Here's another question I would like answered, Minister. What becomes of the existing private hospitals located in areas other than on a major campus? The Bon Secours group, Blackrock Clinic, Beacon Clinic, Galway Clinic, Hermitage, Aut Even, etc. Where do they fit in to your mystical melange of the future? How many private, and, indeed, public hospitals will we have eventually?

I will pretend that questions about the acquisition of staff do not arise. I will equally gloss over the iniquity of the fact that these private hospitals have made no contribution to the training and teaching of such staff.

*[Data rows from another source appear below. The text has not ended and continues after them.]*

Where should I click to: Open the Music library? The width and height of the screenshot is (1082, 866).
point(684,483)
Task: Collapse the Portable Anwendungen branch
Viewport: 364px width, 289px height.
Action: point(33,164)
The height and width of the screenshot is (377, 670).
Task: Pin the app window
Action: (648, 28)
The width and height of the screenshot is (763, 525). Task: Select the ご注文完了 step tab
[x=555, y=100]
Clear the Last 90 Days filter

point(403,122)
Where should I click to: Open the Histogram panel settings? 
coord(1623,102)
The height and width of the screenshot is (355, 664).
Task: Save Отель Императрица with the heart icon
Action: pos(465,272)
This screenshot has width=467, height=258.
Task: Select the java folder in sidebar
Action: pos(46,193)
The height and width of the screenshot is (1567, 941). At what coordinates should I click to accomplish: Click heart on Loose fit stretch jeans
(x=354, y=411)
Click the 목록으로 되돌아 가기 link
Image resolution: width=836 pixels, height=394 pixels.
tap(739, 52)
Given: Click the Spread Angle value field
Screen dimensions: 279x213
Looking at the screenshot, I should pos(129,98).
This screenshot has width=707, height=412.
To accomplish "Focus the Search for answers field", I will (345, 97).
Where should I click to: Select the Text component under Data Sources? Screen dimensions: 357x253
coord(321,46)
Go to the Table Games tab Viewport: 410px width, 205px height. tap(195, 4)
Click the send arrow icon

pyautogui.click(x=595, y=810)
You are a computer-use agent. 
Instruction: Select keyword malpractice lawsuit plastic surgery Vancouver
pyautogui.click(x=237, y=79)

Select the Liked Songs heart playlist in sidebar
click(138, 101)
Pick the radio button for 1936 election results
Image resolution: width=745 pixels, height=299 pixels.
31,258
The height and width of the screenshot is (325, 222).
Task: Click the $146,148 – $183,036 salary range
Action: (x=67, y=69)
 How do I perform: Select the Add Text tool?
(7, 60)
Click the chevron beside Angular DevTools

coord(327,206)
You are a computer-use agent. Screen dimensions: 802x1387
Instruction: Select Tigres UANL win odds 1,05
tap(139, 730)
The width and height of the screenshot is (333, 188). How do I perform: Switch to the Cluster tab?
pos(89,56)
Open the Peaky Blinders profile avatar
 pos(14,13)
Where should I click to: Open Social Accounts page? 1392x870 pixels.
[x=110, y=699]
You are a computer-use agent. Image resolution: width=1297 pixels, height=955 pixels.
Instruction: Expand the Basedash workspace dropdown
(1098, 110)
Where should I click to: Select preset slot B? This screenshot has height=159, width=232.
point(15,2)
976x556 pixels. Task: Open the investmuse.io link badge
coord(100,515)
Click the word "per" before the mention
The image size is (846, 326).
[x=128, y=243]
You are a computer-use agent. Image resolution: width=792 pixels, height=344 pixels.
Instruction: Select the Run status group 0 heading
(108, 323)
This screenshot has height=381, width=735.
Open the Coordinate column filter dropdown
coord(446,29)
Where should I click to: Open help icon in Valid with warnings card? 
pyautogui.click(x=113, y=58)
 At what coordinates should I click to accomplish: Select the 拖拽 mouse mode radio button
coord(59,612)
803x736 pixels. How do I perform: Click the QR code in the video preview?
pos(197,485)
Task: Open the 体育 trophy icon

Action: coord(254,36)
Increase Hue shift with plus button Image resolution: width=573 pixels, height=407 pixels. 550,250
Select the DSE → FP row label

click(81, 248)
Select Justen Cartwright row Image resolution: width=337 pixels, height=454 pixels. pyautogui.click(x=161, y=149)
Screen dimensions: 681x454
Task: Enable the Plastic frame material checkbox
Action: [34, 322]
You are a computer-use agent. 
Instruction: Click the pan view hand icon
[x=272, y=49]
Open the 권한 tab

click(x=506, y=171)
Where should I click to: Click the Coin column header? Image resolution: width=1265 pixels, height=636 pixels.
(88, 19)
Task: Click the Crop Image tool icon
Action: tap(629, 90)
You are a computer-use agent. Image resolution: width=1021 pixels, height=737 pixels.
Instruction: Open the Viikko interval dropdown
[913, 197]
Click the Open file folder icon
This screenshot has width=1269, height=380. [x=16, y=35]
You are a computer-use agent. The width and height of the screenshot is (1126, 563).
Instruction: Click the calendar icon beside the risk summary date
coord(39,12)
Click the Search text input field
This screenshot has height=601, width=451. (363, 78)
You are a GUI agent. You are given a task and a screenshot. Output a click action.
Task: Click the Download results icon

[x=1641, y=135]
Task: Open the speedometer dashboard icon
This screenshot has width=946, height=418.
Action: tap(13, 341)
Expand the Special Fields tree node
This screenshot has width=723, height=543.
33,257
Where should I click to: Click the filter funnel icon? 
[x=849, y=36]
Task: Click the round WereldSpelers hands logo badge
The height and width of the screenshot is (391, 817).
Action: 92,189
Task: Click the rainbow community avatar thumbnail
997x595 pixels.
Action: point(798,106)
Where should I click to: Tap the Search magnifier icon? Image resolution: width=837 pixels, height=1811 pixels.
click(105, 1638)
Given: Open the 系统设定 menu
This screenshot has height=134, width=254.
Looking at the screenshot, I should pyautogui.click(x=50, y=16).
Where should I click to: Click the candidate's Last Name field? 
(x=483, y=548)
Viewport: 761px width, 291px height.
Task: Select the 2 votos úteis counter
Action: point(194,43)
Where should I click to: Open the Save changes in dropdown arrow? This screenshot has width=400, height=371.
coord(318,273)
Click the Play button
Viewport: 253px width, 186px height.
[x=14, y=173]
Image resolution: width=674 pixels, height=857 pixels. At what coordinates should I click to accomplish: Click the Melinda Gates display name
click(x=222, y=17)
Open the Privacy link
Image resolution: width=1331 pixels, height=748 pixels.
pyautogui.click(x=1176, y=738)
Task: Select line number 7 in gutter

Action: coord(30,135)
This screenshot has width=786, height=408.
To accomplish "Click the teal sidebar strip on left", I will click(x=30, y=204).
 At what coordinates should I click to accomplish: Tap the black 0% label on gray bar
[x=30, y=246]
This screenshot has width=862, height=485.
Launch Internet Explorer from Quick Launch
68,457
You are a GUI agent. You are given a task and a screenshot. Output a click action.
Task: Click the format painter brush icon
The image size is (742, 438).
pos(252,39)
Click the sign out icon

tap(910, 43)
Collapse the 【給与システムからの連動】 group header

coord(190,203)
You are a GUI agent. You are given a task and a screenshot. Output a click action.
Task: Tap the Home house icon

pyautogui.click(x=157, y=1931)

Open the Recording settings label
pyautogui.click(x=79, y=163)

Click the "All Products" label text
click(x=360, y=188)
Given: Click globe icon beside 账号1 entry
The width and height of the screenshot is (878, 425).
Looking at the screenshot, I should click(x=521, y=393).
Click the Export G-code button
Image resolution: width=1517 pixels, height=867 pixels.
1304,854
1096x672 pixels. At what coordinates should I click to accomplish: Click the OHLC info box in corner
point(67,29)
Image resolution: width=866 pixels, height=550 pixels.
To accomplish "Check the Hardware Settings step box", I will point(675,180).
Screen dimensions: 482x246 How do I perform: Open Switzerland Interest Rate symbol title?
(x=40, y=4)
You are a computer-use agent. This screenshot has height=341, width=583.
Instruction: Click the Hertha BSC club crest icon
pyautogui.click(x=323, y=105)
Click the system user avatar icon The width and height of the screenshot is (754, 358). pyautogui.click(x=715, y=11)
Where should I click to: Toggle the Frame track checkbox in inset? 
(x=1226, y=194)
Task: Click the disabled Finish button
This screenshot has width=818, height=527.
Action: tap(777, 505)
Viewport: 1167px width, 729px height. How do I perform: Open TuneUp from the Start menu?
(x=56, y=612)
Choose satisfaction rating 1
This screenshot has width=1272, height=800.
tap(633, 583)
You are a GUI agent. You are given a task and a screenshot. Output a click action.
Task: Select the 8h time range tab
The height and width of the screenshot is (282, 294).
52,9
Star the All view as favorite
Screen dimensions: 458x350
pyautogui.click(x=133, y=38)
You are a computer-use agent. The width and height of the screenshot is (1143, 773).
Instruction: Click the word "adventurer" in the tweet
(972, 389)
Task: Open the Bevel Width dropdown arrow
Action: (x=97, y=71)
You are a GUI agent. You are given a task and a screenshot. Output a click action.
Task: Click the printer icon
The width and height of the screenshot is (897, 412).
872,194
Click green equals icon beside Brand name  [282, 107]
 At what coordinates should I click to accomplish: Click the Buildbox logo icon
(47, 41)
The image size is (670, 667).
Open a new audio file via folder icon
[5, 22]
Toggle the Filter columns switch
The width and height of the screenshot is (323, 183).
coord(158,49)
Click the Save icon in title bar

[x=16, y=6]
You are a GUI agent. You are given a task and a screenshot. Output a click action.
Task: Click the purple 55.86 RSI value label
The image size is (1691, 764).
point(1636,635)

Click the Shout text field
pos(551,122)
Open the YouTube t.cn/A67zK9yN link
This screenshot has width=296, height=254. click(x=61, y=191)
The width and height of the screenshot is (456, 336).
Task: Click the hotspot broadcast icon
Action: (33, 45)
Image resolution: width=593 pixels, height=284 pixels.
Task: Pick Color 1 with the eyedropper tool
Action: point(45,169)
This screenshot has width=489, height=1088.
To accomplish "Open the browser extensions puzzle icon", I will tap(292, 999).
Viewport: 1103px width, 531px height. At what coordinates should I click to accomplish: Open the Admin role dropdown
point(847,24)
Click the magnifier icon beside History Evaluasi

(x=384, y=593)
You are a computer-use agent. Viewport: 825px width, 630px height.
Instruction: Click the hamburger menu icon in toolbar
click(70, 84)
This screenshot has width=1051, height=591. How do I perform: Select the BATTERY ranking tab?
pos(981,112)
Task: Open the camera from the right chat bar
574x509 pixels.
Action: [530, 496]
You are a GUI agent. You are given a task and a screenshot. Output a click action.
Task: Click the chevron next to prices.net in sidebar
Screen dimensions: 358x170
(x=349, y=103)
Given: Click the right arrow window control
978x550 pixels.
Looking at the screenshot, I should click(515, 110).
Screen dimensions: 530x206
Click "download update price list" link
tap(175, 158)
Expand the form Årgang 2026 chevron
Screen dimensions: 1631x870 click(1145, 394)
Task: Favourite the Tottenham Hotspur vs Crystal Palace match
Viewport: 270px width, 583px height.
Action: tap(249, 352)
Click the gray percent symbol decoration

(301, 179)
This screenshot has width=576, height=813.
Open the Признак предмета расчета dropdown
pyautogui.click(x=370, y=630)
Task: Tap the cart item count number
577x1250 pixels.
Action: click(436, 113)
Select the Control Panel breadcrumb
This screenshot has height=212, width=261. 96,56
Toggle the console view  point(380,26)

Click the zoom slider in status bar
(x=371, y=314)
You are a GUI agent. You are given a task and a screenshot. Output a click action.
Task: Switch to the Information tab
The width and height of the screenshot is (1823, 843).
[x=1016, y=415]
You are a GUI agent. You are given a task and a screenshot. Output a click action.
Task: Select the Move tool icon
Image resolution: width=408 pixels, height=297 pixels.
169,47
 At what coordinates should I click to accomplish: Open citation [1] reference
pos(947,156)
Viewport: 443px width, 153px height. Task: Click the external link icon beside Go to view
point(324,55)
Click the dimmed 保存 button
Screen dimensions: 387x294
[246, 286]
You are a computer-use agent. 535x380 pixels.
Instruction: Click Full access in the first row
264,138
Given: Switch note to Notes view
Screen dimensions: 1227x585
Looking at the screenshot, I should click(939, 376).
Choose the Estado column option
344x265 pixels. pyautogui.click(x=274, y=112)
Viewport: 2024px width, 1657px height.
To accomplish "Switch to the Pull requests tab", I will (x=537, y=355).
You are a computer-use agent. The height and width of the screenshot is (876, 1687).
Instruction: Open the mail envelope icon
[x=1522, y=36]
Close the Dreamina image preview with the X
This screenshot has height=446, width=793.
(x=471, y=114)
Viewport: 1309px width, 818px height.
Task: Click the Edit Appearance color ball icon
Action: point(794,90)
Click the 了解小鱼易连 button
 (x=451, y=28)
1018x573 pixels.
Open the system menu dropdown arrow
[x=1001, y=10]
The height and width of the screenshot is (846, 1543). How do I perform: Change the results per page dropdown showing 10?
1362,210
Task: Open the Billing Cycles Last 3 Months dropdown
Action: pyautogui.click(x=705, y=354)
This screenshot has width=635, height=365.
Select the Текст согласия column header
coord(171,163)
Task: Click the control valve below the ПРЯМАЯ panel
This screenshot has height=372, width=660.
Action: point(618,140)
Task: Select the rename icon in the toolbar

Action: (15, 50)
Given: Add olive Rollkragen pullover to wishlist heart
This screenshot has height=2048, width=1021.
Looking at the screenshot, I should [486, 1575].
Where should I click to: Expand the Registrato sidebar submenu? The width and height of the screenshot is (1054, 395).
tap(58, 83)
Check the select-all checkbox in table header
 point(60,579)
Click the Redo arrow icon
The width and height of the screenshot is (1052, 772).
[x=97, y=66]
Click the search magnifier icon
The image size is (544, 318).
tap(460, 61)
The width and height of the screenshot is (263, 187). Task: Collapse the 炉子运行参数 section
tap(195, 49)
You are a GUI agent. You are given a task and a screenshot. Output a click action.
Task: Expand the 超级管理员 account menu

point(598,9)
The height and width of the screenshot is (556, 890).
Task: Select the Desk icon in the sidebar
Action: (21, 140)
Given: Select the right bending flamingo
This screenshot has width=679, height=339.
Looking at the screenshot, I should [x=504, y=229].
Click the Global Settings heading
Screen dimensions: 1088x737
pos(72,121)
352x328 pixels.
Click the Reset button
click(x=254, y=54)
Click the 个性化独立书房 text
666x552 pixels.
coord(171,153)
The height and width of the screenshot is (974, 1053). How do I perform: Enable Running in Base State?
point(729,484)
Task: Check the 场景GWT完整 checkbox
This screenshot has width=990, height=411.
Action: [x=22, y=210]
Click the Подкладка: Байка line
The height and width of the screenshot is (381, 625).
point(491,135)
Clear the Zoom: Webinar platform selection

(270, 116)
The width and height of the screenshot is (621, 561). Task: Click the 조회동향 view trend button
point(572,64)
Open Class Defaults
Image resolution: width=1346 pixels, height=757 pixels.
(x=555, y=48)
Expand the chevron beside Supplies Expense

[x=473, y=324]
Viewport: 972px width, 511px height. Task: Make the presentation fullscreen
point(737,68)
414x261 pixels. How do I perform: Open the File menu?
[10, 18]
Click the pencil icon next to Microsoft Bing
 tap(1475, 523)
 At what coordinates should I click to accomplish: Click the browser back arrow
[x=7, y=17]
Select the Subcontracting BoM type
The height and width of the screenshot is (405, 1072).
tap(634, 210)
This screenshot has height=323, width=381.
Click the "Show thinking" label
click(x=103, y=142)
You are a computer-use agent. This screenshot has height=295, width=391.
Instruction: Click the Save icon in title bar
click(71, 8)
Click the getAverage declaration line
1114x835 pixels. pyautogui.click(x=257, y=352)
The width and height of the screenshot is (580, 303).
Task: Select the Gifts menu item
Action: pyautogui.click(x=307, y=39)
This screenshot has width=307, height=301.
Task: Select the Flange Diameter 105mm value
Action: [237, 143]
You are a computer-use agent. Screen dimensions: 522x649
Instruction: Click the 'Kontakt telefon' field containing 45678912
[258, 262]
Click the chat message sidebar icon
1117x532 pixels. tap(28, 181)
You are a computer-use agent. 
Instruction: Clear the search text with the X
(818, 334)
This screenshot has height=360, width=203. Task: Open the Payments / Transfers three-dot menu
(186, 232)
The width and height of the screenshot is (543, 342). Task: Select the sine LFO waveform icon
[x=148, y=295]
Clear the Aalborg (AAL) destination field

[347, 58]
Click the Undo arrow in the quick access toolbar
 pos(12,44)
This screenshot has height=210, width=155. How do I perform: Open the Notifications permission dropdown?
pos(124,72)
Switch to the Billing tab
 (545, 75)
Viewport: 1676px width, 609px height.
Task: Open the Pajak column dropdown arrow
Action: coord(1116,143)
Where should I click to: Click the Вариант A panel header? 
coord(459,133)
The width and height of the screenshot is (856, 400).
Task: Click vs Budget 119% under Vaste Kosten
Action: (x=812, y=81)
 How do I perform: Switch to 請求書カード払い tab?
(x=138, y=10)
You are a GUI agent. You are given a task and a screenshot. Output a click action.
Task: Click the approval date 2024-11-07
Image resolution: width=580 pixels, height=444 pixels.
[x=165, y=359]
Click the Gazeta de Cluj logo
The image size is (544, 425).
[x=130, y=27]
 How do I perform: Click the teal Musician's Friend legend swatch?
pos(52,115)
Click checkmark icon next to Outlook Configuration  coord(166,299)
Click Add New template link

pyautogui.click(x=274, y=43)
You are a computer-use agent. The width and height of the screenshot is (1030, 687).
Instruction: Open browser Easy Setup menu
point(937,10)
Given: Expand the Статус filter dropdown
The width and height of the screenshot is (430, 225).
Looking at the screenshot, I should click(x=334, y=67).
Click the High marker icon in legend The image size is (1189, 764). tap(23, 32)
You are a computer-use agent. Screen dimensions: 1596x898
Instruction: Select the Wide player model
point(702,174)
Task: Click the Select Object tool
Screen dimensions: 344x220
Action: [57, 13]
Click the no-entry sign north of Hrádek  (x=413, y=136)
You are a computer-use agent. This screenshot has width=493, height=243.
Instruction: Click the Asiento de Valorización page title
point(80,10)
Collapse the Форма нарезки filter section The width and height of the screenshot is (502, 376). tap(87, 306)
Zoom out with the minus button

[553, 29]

I wonder, however, about the quality of the advice you have been given. I wonder also why you did not wait for some meaningful input from your newly established HSE. I feel, in all honesty, that you should refrain from promulgating this sketchy plan until all the dots have been joined up and we can see the whole picture.

You state that it "will reduce the two-tier system in our country rather than exacerbate it". I can think of nothing more calculated to reinforce it.

You also state - surprise, surprise - that it will take about five years to implement. Live horse and you'll get grass.

Lastly, Minister, I resent the hectoring Thatcherite bit at the end: "It will work". I don't think it will. I think it will make a bad situation worse.

Maurice Neligan is a cardiac surgeon.